PROBLEM DESCRIPTION:
How many lines of these entries include the string "Select"? State the number alone.

SOURCE DATA Block Start

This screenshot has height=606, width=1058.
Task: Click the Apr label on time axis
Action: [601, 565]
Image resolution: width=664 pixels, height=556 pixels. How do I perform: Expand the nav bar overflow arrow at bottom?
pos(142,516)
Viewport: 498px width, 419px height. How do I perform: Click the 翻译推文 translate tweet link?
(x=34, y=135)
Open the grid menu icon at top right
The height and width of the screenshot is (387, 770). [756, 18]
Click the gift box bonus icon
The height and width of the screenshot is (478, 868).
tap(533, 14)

SOURCE DATA Block End
SOURCE DATA Block Start

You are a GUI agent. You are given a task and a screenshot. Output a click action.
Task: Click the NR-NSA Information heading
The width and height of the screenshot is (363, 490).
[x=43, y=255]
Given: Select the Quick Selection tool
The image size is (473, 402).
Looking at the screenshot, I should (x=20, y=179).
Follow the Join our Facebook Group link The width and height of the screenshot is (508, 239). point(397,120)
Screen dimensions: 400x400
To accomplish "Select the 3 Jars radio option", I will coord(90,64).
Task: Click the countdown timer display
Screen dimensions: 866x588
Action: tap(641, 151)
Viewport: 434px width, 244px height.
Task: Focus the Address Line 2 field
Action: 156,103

SOURCE DATA Block End

TASK OUTPUT:
2